Kajian lapangan oleh Balai Penelitian Hutan Medan (2019) menemukan hanya puluhan pohon tua yang tersisa di hutan Barus dan sekitarnya, serta sangat sedikit regenerasi alami.
Di sisi lain, kemajuan industri kimia modern menggantikan hampir seluruh kebutuhan kapur barus alami.
Produk sintetis yang dibuat dari turunan minyak bumi seperti terpen dan naftalena kini menjadi bentuk kapur barus yang umum di pasaran, bola putih kecil yang kita kenal sebagai pengharum lemari.
Murah dan mudah diproduksi, tetapi kehilangan nilai ekologis dan sejarah yang pernah harum.
Walau terpinggirkan, kapur barus tetap menyimpan nilai kegunaan yang tak ternilai. Dalam dunia medis, ia masih menjadi bahan dasar farmasi dan pengobatan tradisional.
Dalam rumah tangga, aromanya menjaga kesegaran pakaian dan mengusir serangga. Kegunaan yang luas itu menunjukkan bahwa kapur barus adalah warisan ekologis dan intelektual yang luar biasa.
Ia bukan sekadar produk alam, tetapi juga cermin pengetahuan manusia dalam membaca manfaat hutan tropis.
Baca juga: Saatnya Perkebunan Naik Kelas: Ekspor Olahan, Bukan Sekadar Mentah
Ketika dunia kini mencari bahan alami dan ramah lingkungan, kapur barus sesungguhnya memiliki peluang besar untuk kembali diperhitungkan.

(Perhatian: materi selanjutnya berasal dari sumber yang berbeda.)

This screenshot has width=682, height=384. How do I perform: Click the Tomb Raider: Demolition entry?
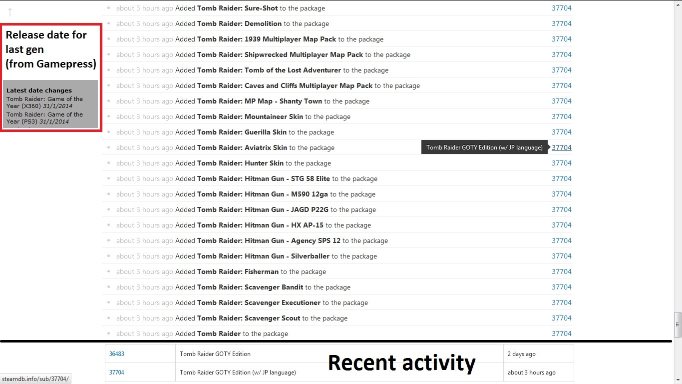tap(239, 24)
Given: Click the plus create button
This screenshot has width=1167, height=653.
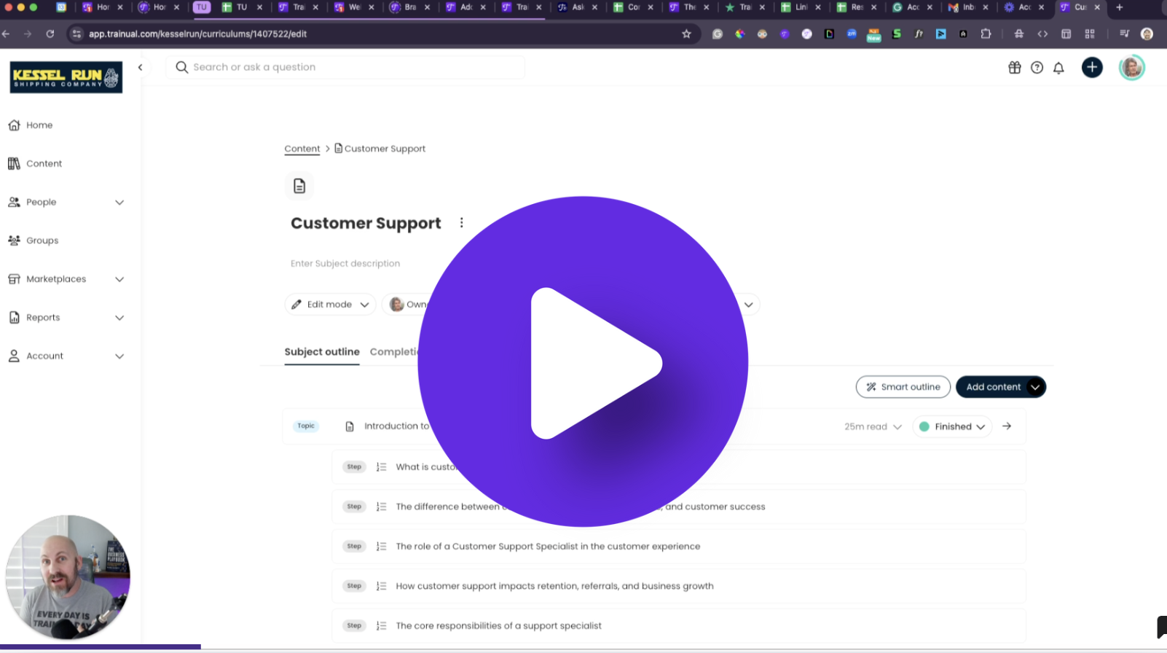Looking at the screenshot, I should 1091,68.
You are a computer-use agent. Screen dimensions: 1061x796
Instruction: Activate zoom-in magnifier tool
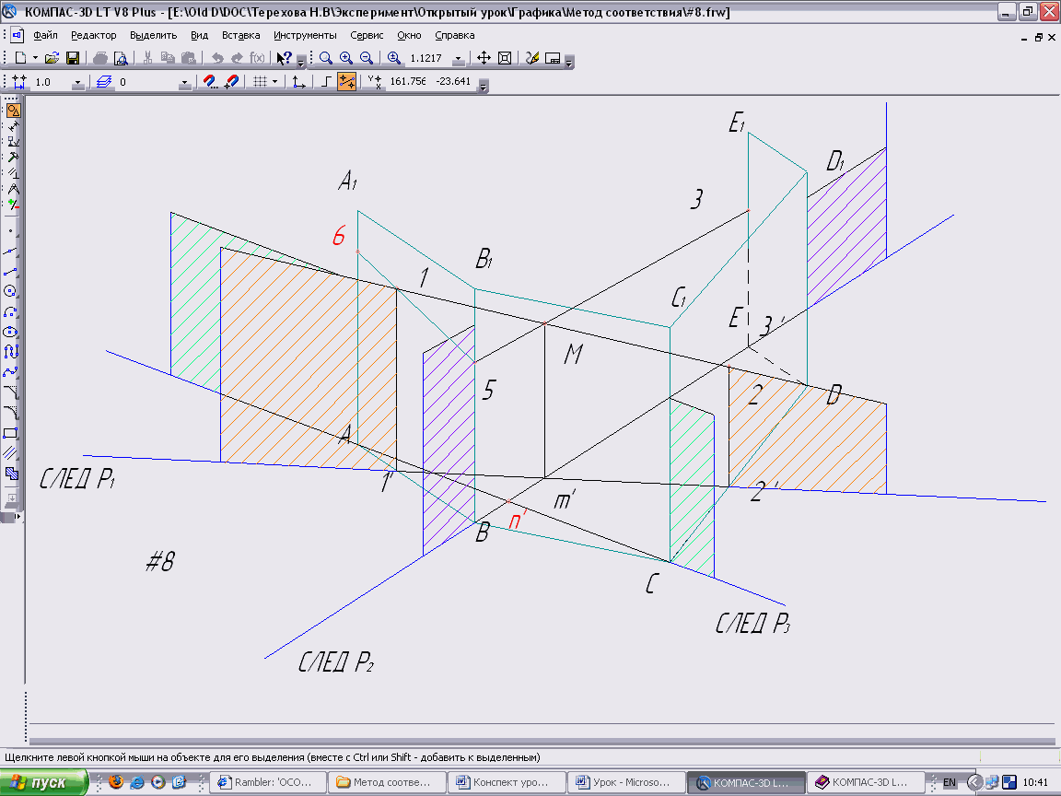tap(345, 58)
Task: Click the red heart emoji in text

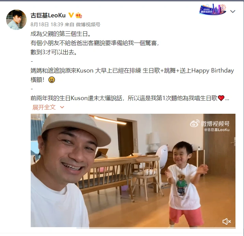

Saat ini, produksi kapur barus alami dari pohon Dryobalanops aromatica di Sumatera Utara praktis tidak lagi tercatat secara resmi.
Populasinya di alam sudah sangat menipis hingga nyaris punah, sehingga volume produksi pun sangat kecil.
Beberapa hutan kapur tua masih ditemukan di wilayah Barus dan Pakpak Bharat, namun kawasan ini lebih diarahkan untuk kepentingan konservasi ketimbang eksploitasi ekonomi.
Akibatnya, nilai ekonomi kapur barus tidak tercatat dalam statistik resmi BPS karena tidak ada aktivitas produksi komersial ataupun ekspor yang berlangsung.
Meskipun demikian, sebagian kecil masyarakat masih memanfaatkan kristal kapur barus untuk keperluan tradisional, pengobatan, atau pengharum alami. Namun, skala pemanfaatannya sangat terbatas dan tidak memiliki signifikansi ekonomi.